=== Requirement ===
Copy out the entries below exactly as they stand, but only from the line containing "Where should I" through the line containing "This screenshot has width=959, height=470.".

=== Supplied material ===
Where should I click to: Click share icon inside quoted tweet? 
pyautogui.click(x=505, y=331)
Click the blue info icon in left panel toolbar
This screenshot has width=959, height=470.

==

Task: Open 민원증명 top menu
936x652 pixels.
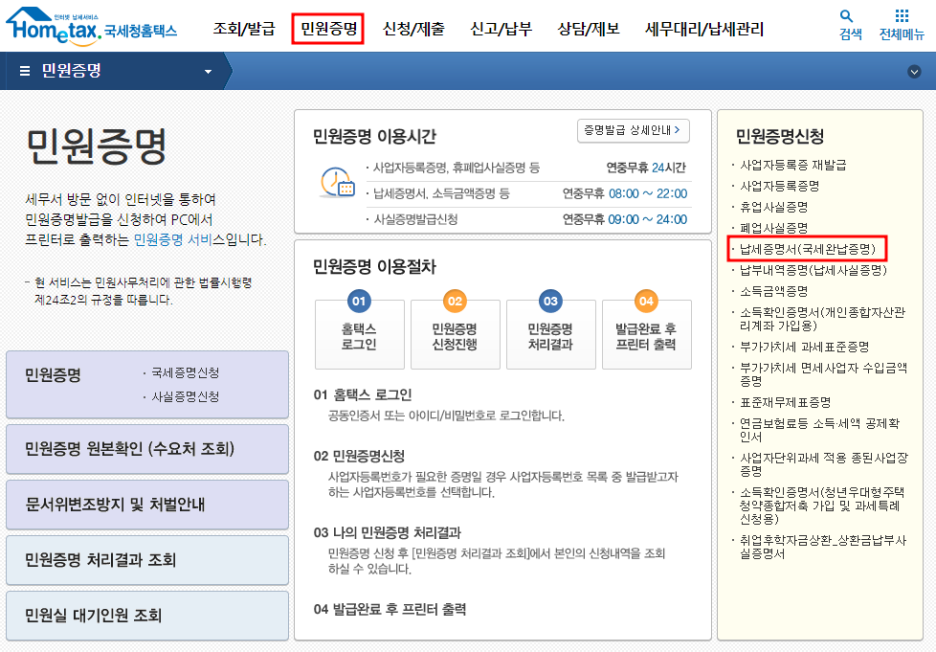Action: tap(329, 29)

=== Response for this exercise ===
Where should I click to: Click share icon inside quoted tweet? 
pyautogui.click(x=505, y=331)
Click the blue info icon in left panel toolbar
This screenshot has width=959, height=470.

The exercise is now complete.